» **PROVIDED TEXT**
▶

Zulip Chat Archive

Stream: new members

Topic: What is a motive?


Keeley Hoek (May 22 2019 at 00:36):

In the course of leaning (some rw h at h1), I've gotten rewrite tactic failed, motive is not type correct. What's a motive?

Keeley Hoek (May 22 2019 at 00:37):

MWE:

inductive struct
| mk (α : Type) (a : α)

axioms (α β : Type) (a : α) (h : α = β)

example : false := begin
  have ss : struct.mk α a = struct.mk α a := rfl,
  rw h at ss,
end

Mario Carneiro (May 22 2019 at 00:37):

The goal of a cases_on or a rec_on is of the form \all a, C a. C is the motive

Mario Carneiro (May 22 2019 at 00:38):

In the case of rw (bla : a = b), it's constructing an eq.rec_on application, and so the motive is a lambda term C such that C b is the goal and C a is where rw wants to end up

Keeley Hoek (May 22 2019 at 00:39):

Aha, so does this mean that rw is not smart enough to (for example in my example above), after having rewritten the α into a β, use id to wrap a in a function application which views a as a term of type β?

◀

» **ITEMS**
▶

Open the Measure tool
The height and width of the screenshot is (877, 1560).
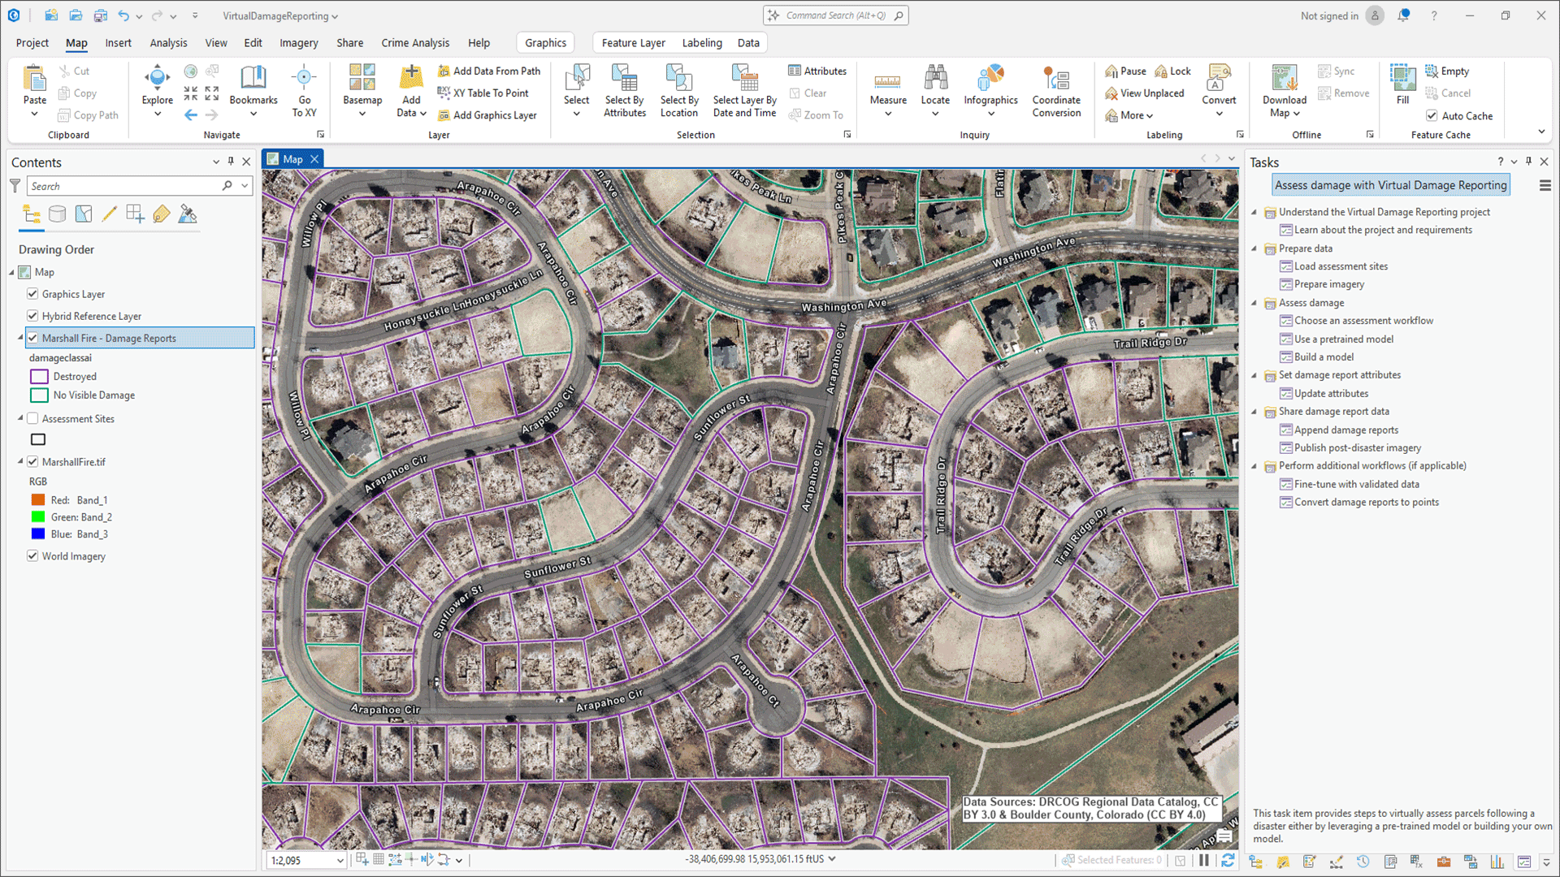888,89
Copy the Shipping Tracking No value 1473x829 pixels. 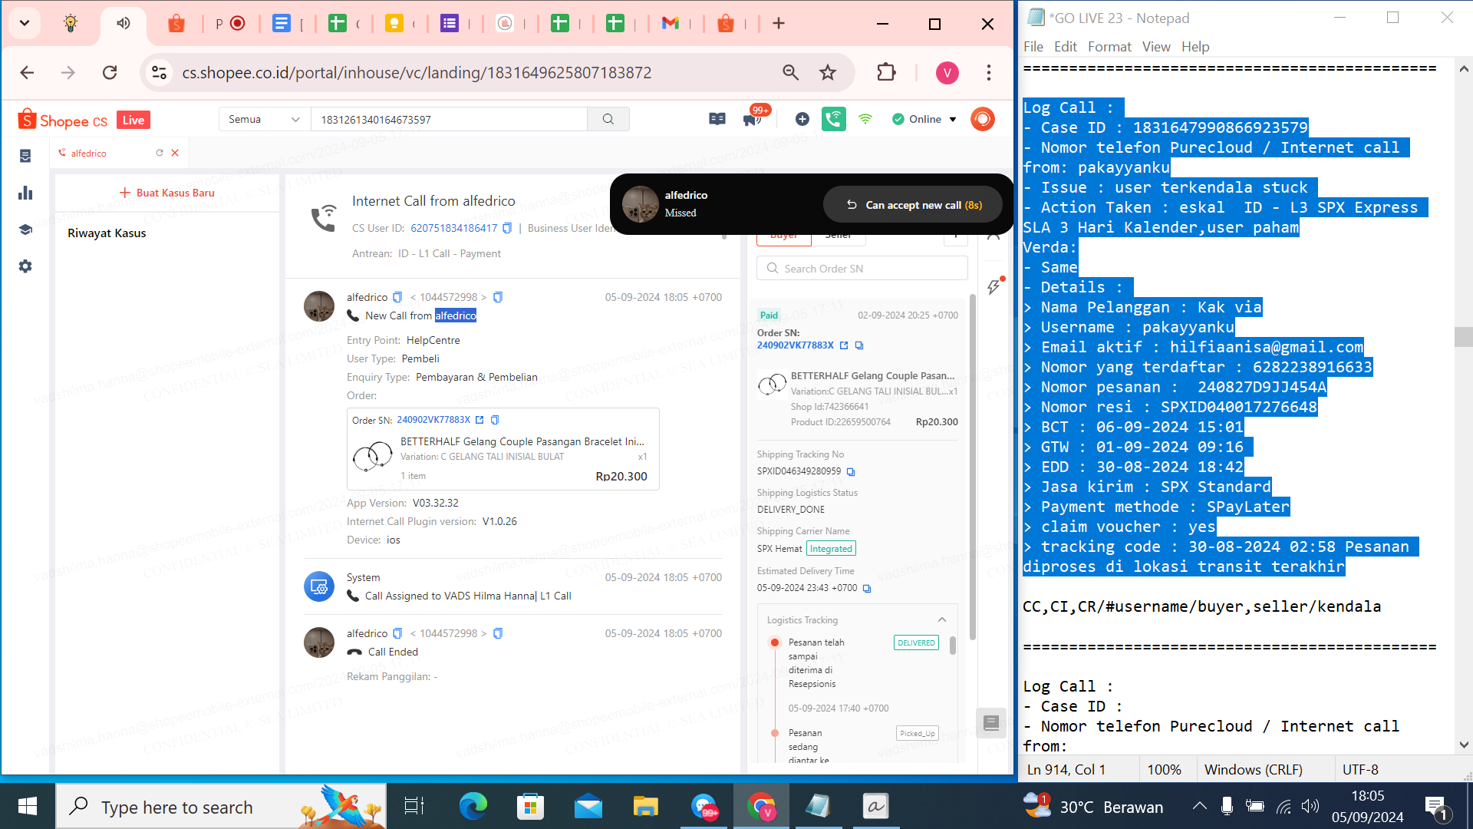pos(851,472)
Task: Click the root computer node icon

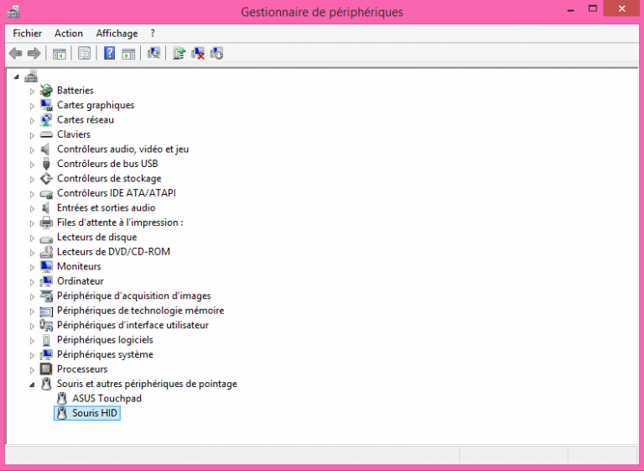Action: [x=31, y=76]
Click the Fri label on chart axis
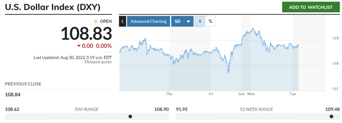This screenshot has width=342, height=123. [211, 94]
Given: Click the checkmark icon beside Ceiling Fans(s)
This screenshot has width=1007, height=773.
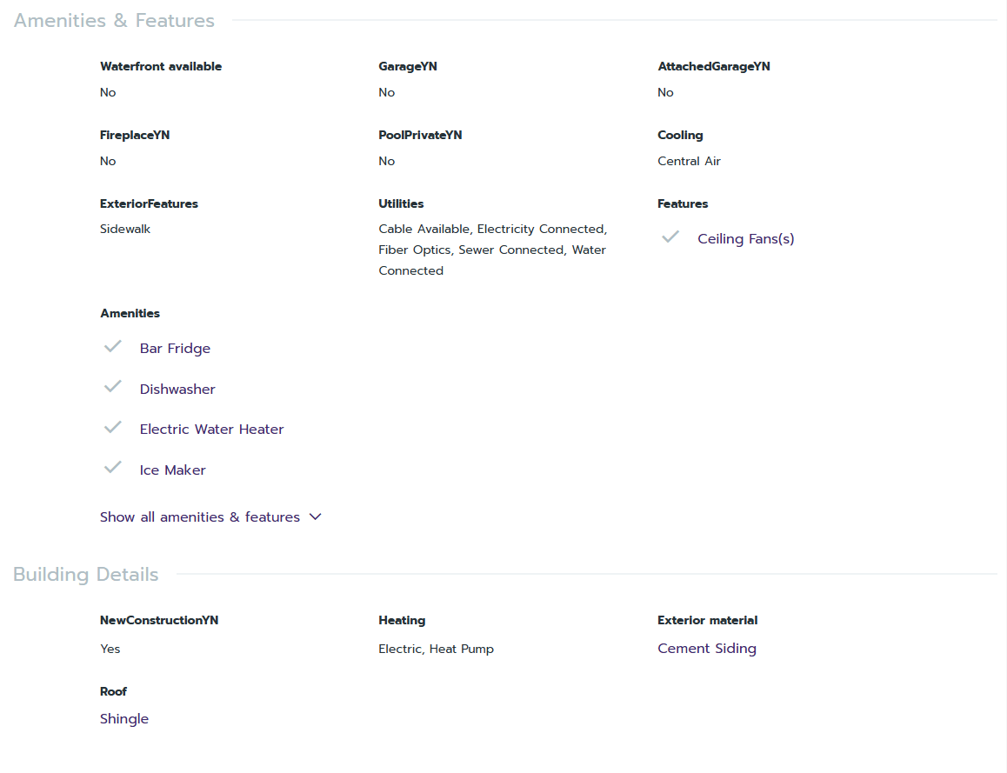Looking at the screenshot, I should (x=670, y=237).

◀

Please resume the chat thread about motives, picking up right after its last message. The material has no connection to the chat thread about motives.

Mario Carneiro (May 22 2019 at 00:40):

yes, that's exactly it. It rewrites α to let's say x (the lambda variable), but then a : α does not match the type x expected

Mario Carneiro (May 22 2019 at 00:41):

To resolve this, you can abstract a in some way. For example if the goal was struct.mk α a = struct.mk α a you could revert a to get \all a : α, struct.mk α a = struct.mk α a, and now uniformly rewriting α with x will not break typecorrectness

Keeley Hoek (May 22 2019 at 00:43):

Aha! great, thanks. On the other hand

example : false := begin
  have ss : struct.mk α a = struct.mk α a := rfl,
  simp only [h] at ss,
end

does work (ish, I guess simp automatically does something like cases when it sees an inductive constructor too, but modulo that). So is simp programmed to deal with situations like this? I always imagined it was doing something like a rw at every step...

Mario Carneiro (May 22 2019 at 00:43):

This, by the way, is why rw always rewrites a value everywhere; you are much more likely to get a type correct result than if you just rewrite half of the variables

Keeley Hoek (May 22 2019 at 00:43):

Yep, sure!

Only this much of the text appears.